_Work to complete:_
**a)** Reproduce the part of the vertex form explanation below starting at "The way I would" and ending at "x + 3\right)$.".
**b)** Using the vertex form explanation below, decide whether each statement agrees with it, answering yes or no and quoting the deciding words. (i) The method used is completing the square. (ii) The coefficient of the squared term is made 1 by factoring out a 3. (iii) Squaring negative three-fourths gives nine-sixteenths.

_Text:_
# What is the vertex form of y=- 2x^2 + 3x -6 ?

Jan 28, 2016

$- 2 {\left(x - \frac{3}{4}\right)}^{2} - \frac{39}{8} = y$

#### Explanation:

We start with $- 2 {x}^{2} + 3 x - 6$.
The way I would solve this is by completing the square. The first step for that is to make the coefficient of ${x}^{2}$ 1. We do that by factoring out a $- 2$. The equation now looks like this:
$- 2 \left({x}^{2} - \frac{3}{2} x + 3\right)$.

From here, we need to find a term which will make the equation factorable. We do that by taking the middle factor, $- \frac{3}{2}$, and dividing it by $2$, making it $- \frac{3}{4}$. Then we square this, changing it to $\frac{9}{16}$.

_Data extracts:_
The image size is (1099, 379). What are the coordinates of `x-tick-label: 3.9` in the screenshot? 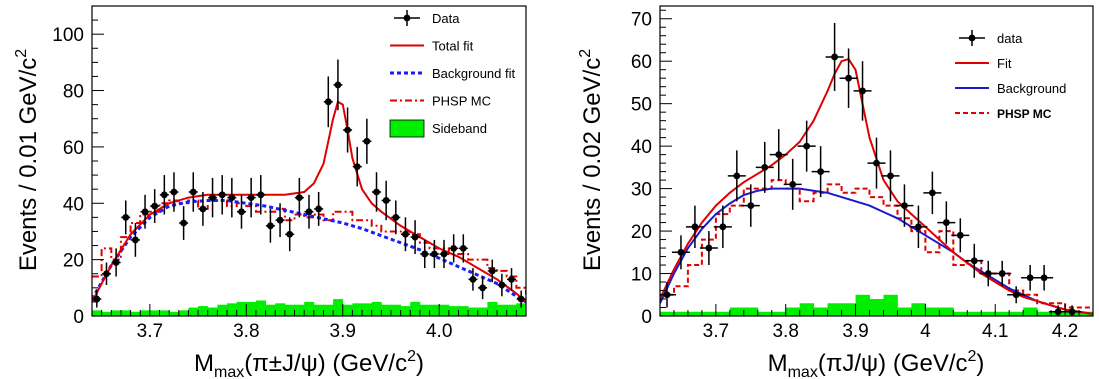 It's located at (343, 332).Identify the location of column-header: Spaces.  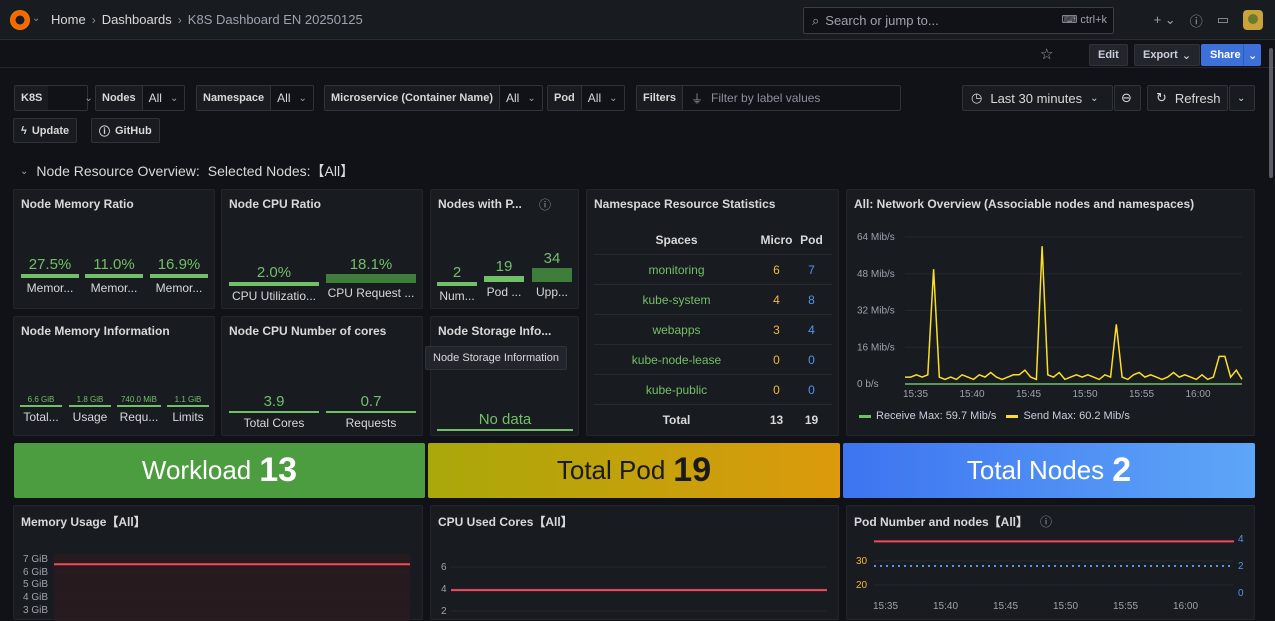
(676, 240).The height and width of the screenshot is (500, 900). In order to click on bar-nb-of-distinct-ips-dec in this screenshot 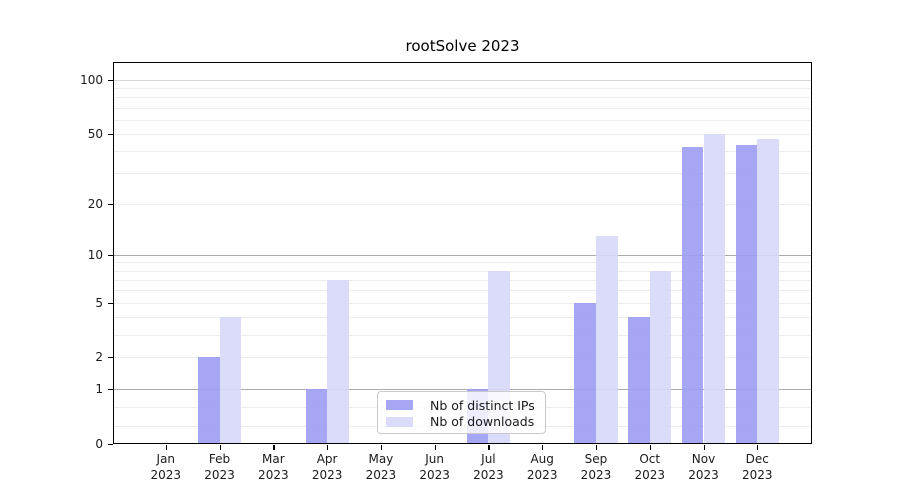, I will do `click(746, 294)`.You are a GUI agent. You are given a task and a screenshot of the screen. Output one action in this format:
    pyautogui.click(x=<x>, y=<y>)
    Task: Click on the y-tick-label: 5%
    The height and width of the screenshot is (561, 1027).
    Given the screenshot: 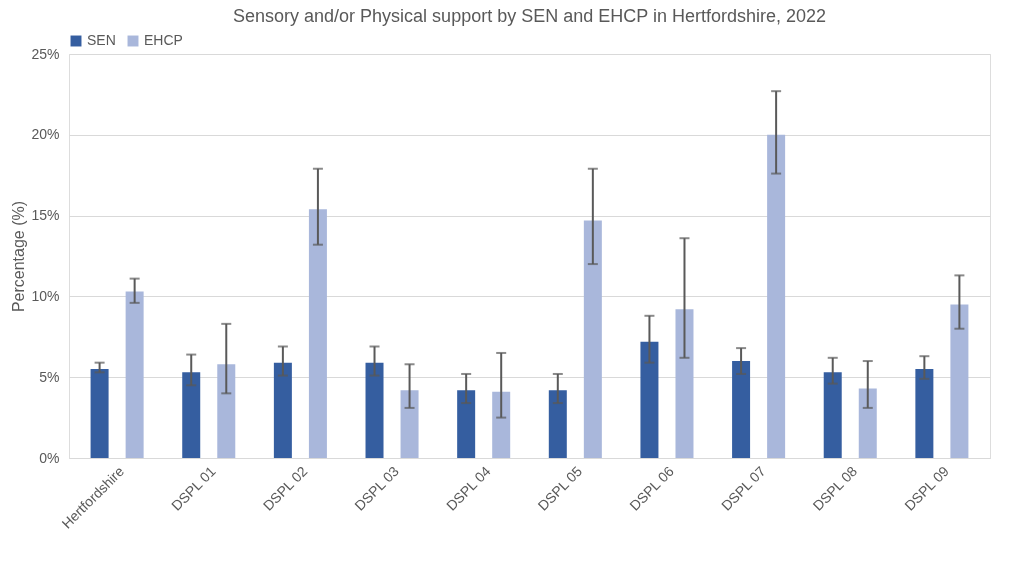 What is the action you would take?
    pyautogui.click(x=50, y=376)
    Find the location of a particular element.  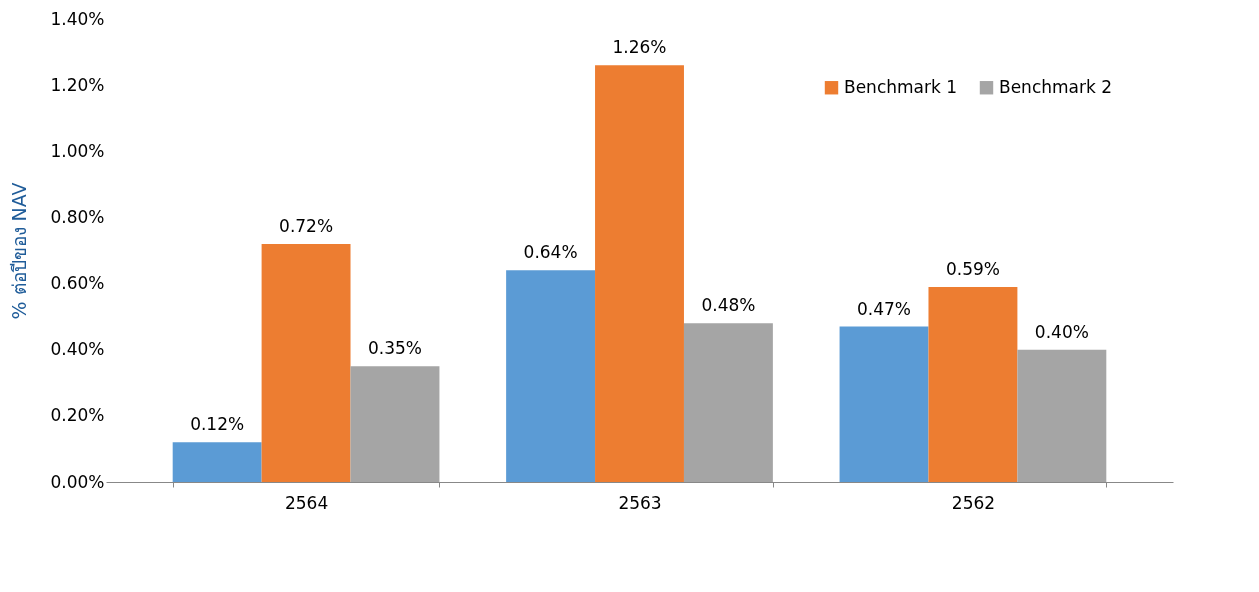

data-label: 0.40% is located at coordinates (1062, 332). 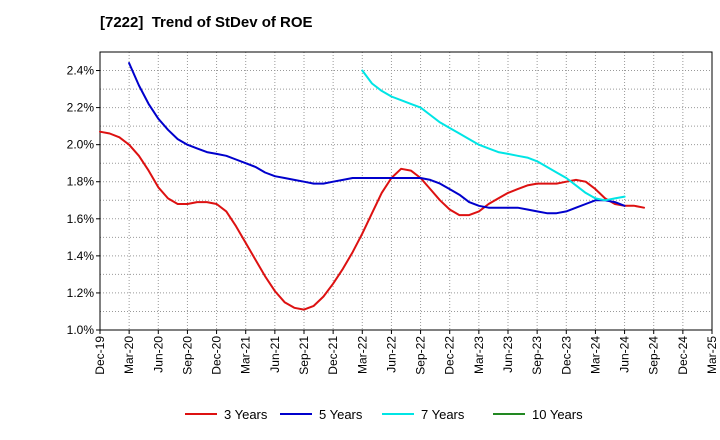 What do you see at coordinates (712, 355) in the screenshot?
I see `x-tick-label: Mar-25` at bounding box center [712, 355].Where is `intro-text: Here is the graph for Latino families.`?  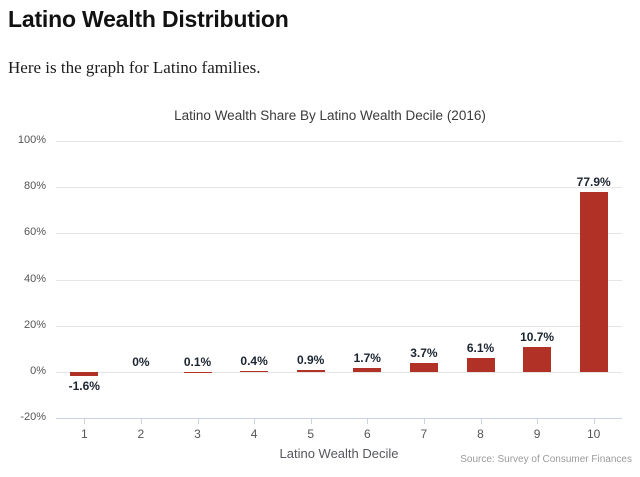
intro-text: Here is the graph for Latino families. is located at coordinates (134, 68).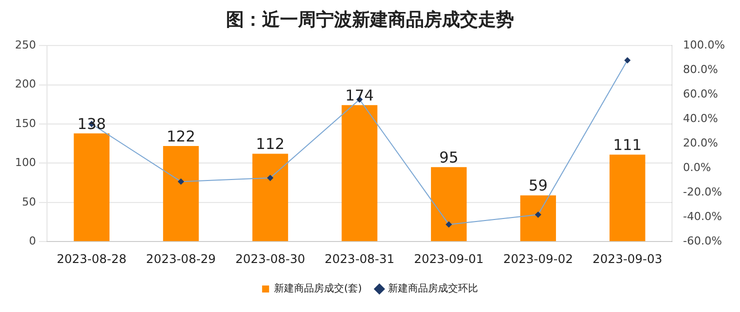 The width and height of the screenshot is (740, 312). I want to click on y-tick-label: 250, so click(25, 45).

_Results in order:_
**a)**
The way I would solve this is by completing the square. The first step for that is to make the coefficient of ${x}^{2}$ 1. We do that by factoring out a $- 2$. The equation now looks like this:
$- 2 \left({x}^{2} - \frac{3}{2} x + 3\right)$.

**b)**
(i) Yes: "The way I would solve this is by completing the square."
(ii) No: "We do that by factoring out a $- 2$."
(iii) Yes: "Then we square this, changing it to $\frac{9}{16}$."